• [What is required]:
Exactly as they appear, reproduce the lines from the one holding "Instruction: Follow the" through the last line of the material below.

"""

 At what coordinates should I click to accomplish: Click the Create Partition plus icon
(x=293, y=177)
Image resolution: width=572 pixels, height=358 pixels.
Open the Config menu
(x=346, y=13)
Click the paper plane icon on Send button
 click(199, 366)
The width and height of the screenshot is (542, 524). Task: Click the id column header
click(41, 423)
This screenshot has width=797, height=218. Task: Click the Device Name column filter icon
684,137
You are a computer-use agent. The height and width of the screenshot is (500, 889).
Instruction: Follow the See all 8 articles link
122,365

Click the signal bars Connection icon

"""

• [Written response]:
Instruction: Follow the See all 8 articles link
122,365

Click the signal bars Connection icon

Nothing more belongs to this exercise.